» **Document segment**
Start of Block
The European Union has long relied on consensus building to deal with external threats. In their eyes, rarely, if ever, a military option is on the table – even if one country openly declares “wiping another off the map.”
First the good news: the EU has sought heavy new economic sanctions on Iran, which would include a ban on importing natural gas from Iran to its countries, and a ban on selling various metals to the Islamic Republic. The new sanctions would also not allow companies in the EU from providing Iran with technology, equipment and spare parts for oil tankers, and Iran’s fleet of tankers would not be allowed to sail under any EU country’s flag. This would severely hamper their ability to market its oil around the world.
Bad news, the dovish Swedes have apparently balked, and have sought to sabotage these sanctions. According to the Jerusalem Post, an Israeli Foreign Ministry official said the report was based “on an unauthorized anonymous official and that it did not represent Israeli government policy.” Sweden’s Foreign Ministry has since summoned Israeli Ambassador Isaac Bachman.
If however, the report is proven true, the Swedes have demonstrated a grave error in judgment. Perhaps to them, they are adopting the familiar Godfather adage, “it’s not personal, strictly business.” Turning a blind eye and abetting a foul regime is reprehensible and ought to be condemned by the entire world community. The Swedish company Ericsson, the world’s biggest telecom equipment maker has three major customers in Iran: MTN Irancell, MCCI and TIC – a sobering reminder to the rest of the world, if not to the Swedes themselves, to stop and think who are legitimate trading partners.
End of Block
» **Work instructions**
Transcribe the passage on EU sanctions against Iran, beginning at the words "The European Union" and stopping after the words "around the world.". The records bear no relation to the passage on EU sanctions against Iran.

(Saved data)
Start of Block
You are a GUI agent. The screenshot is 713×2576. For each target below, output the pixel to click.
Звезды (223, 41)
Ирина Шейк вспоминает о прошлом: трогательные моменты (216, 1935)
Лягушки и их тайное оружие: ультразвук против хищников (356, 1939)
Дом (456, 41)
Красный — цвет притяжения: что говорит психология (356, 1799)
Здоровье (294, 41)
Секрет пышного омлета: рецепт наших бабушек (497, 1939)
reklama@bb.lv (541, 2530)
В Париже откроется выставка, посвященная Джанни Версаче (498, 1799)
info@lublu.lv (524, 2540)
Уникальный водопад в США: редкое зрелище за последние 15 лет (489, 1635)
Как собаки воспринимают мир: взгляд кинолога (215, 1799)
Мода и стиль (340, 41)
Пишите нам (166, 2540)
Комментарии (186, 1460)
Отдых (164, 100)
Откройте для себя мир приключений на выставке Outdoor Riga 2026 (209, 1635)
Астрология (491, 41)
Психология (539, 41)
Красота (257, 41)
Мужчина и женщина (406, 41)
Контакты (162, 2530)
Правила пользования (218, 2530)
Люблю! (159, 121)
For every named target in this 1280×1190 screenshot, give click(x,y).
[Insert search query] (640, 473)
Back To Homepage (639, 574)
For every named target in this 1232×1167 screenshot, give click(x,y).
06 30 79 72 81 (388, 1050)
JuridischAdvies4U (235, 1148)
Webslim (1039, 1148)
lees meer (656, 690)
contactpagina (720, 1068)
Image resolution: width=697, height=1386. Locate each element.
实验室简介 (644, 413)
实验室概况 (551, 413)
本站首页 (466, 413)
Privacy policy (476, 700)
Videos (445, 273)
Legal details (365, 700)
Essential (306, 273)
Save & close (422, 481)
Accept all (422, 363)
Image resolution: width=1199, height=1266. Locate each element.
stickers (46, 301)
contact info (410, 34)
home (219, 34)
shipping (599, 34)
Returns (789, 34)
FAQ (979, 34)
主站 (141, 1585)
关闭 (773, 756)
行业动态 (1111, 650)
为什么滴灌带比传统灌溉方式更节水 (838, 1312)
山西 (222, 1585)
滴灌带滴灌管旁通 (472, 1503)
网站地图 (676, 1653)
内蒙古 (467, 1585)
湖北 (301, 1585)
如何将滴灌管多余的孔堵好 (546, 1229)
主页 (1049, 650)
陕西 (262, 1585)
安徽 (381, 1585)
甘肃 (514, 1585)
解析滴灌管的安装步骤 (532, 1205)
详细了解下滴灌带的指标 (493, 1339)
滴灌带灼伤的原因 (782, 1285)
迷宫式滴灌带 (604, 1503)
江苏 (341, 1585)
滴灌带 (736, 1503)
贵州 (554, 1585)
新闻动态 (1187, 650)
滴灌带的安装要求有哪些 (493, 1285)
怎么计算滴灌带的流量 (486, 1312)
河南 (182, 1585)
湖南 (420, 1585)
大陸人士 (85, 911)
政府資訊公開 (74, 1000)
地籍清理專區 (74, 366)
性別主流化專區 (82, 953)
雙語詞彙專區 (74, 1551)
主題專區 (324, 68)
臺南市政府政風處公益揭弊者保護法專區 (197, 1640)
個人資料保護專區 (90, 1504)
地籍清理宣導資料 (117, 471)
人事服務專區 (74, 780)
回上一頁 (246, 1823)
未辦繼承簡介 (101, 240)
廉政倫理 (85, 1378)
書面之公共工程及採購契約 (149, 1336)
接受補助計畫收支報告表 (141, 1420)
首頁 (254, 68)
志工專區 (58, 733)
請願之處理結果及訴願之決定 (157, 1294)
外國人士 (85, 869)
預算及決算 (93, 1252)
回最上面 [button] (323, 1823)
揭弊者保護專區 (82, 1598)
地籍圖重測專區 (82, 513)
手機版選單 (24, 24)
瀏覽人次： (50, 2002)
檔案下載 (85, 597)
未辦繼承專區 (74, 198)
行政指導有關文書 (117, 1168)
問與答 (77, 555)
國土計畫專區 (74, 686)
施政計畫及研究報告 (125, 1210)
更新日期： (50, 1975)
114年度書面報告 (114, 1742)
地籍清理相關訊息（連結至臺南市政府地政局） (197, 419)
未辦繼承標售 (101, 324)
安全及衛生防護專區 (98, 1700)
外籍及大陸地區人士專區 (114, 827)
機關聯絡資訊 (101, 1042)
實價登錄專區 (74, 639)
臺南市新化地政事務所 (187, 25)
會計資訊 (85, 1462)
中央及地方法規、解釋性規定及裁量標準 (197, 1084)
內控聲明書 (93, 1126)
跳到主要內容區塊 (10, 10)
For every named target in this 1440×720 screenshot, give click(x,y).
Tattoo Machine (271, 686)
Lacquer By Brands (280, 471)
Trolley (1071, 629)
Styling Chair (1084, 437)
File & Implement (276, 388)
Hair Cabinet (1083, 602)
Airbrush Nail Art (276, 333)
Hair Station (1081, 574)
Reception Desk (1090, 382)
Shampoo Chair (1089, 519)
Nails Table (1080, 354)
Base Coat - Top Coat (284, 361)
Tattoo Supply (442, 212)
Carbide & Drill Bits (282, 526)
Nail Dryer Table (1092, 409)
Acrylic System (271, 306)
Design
End of Block
» **Result of this task**
The European Union has long relied on consensus building to deal with external threats. In their eyes, rarely, if ever, a military option is on the table – even if one country openly declares “wiping another off the map.”
First the good news: the EU has sought heavy new economic sanctions on Iran, which would include a ban on importing natural gas from Iran to its countries, and a ban on selling various metals to the Islamic Republic. The new sanctions would also not allow companies in the EU from providing Iran with technology, equipment and spare parts for oil tankers, and Iran’s fleet of tankers would not be allowed to sail under any EU country’s flag. This would severely hamper their ability to market its oil around the world.